Members of the Las Vegas City Council apparently weren’t the only key players left out of the loop when the city administration quietly tried to change the intent of more than $1 million for a water project.
Robert Quintana, president of the Storrie Project Water Users Association, said Monday that no one informed his group about the change either — and the association was very much involved in the issue.
A couple of years ago, the state Water Trust Board approved $1.2 million for a study to install pipes for the association, reducing the more than 40 percent of water loss because of evaporation.
In return, the group was to give the city more water storage rights in Storrie Lake.
But last year, then-City Manager John Avila started working to change the purpose of the money for an effluent line along Cinder Road. Officials say that the board approved the request to change the intent earlier this year.
Avila said in an interview last week that the effluent lines would have gone all the way to Storrie members to spread treated wastewater on alfalfa fields.

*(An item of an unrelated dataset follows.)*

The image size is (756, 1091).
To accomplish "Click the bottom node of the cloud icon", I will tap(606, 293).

He also said that the city planned to put in a sewer line in the same trench because of the system’s lack of capacity in north Las Vegas. This plan had the encouragement of businessman and former City Councilman Carlos Gallegos, who has a 32-lot subdivision on the north side.

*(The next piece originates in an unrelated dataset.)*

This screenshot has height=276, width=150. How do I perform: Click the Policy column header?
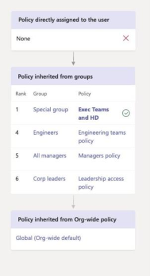(85, 94)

Quintana said he never heard about that idea from Avila or any other city official. He said as far as he was concerned, the original plan was a go. Shortly after the city found out it had the money, Quintana said he met with Albuquerque-based Molzen-Corbin and Associates, an engineering firm, to start work on the plans.
“We spent quite a bit of time on the design for the delivery system,” Quintana said.

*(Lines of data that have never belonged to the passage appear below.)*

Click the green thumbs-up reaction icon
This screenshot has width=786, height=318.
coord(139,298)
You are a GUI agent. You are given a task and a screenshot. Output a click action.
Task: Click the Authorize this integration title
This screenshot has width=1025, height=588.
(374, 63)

In recent weeks, City Council members have publicly questioned what the money is for, and one councilman, Andrew Feldman, has called the changed intent a “political move.”
However, Gallegos has taken exception to such views. He said the City Council should have known about the changed purpose and that George DuFour, the city’s utilities director, certainly knew about the issue.
DuFour has said he was in a meeting with Avila about the matter but that he was new on the job and didn’t know where Cinder Road was at that time.
Gallegos said he has enlisted the aid of both state Rep. Richard Vigil and Sen. Pete Campos.
“If I hadn’t pursued it, we would have lost the money already,” he said. “Everyone is looking at this as if it’s just helping Carlos Gallegos. This is helping the city. Every time a house gets built, the city gets tax money, the schools get money. Down the line, it will help me.”
The city had planned a special meeting for today on the state money, but it was canceled.